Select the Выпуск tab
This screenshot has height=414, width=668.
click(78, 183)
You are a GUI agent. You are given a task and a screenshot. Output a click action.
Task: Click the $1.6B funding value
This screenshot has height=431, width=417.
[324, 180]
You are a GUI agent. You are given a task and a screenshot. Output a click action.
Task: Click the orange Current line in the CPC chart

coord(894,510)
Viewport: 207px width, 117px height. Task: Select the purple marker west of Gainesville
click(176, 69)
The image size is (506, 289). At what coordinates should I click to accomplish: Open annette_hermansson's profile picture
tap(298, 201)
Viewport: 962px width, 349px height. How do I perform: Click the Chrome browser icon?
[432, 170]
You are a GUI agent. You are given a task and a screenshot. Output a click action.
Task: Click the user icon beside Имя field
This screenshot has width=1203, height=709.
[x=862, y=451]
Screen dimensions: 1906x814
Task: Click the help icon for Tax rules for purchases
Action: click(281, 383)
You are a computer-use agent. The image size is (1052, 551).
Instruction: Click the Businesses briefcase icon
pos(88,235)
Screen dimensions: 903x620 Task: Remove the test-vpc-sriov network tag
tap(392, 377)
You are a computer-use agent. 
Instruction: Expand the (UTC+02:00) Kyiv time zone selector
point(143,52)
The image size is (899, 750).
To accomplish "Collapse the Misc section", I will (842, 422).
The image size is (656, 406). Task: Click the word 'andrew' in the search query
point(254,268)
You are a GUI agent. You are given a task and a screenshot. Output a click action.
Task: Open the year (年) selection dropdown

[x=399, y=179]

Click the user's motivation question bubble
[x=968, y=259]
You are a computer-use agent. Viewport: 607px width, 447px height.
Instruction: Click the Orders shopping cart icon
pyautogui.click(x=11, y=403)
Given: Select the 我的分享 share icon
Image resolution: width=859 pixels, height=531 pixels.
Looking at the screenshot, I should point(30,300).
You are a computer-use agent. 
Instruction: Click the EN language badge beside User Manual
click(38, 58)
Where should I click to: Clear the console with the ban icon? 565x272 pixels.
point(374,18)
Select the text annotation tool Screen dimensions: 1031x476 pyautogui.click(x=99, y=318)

——

- _Aim of the task_:
Reproduce exactly, with nothing added, the lines from the one that contains "Screen dimensions: 903x620" to the end of the data.

- _Answer box_:
Screen dimensions: 903x620 Task: Remove the test-vpc-sriov network tag
tap(392, 377)
You are a computer-use agent. 
Instruction: Expand the (UTC+02:00) Kyiv time zone selector
point(143,52)
The image size is (899, 750).
To accomplish "Collapse the Misc section", I will (842, 422).
The image size is (656, 406). Task: Click the word 'andrew' in the search query
point(254,268)
You are a GUI agent. You are given a task and a screenshot. Output a click action.
Task: Open the year (年) selection dropdown

[x=399, y=179]

Click the user's motivation question bubble
[x=968, y=259]
You are a computer-use agent. Viewport: 607px width, 447px height.
Instruction: Click the Orders shopping cart icon
pyautogui.click(x=11, y=403)
Given: Select the 我的分享 share icon
Image resolution: width=859 pixels, height=531 pixels.
Looking at the screenshot, I should point(30,300).
You are a computer-use agent. 
Instruction: Click the EN language badge beside User Manual
click(38, 58)
Where should I click to: Clear the console with the ban icon? 565x272 pixels.
point(374,18)
Select the text annotation tool Screen dimensions: 1031x476 pyautogui.click(x=99, y=318)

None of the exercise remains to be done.